COMMENTS (4 to date)
aretae writes:

Apologies for warmup:
I grew up a wunderkind, college classes at 9, fought with parents to skip high school and go to college directly...standard many-sigma geek prodigy stuff. My current field is education, and I count my primary valuable skill as watching (and evaluating) how people think.

Re: Murphy.
I once took a class from Kevin Murphy at Booth, and while I find that most professors even at good schools are only moderately smart, Murphy didn't have that failing. Darn, but his thought processes are impressive. I loved watching how he was thinking, and as an educator, I loved watching him teach folks how to think better.
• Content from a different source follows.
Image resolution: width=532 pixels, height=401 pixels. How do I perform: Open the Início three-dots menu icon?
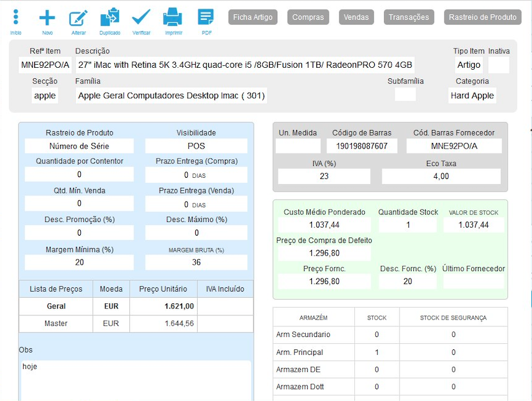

I'm inclined to agree with your analysis of Murphy. Hard to think you could find someone better.

Yancey Ward writes:
My wife and I are basketball fans, in particular, fans of the home team, the Golden State Warrriors. OK, get over all the laughs and derisive sneers:

As a Cincinnati Bengals fan, you will get no laughs or derisive sneers from me.

Steve Sailer writes:

Good. Maybe next time the NFL Players Union will hire him so they too can get a fairer deal. Maybe someday a College Football Players Union will hire him so they can get a cut of the action other than random envelopes filled with cash.

David R. Henderson writes:

Thanks. When I was visiting my friends Sam Peltzman and Dick Thaler, and my new friend, maybe, Bob Lucas, at Chicago in December 2005 (I remember the date because the late Dan Seligman had reviewed Charley’s and my book, Making Great Decisions in Business and Life, in the Wall Street Journal the day before,) I went by Murphy’s classroom and saw him with his baseball cap teaching IO. I caught the energy.
@Yancey Ward.
@Steve Sailer,
Re NFL, not sure. Re College Football, I totally agree with you.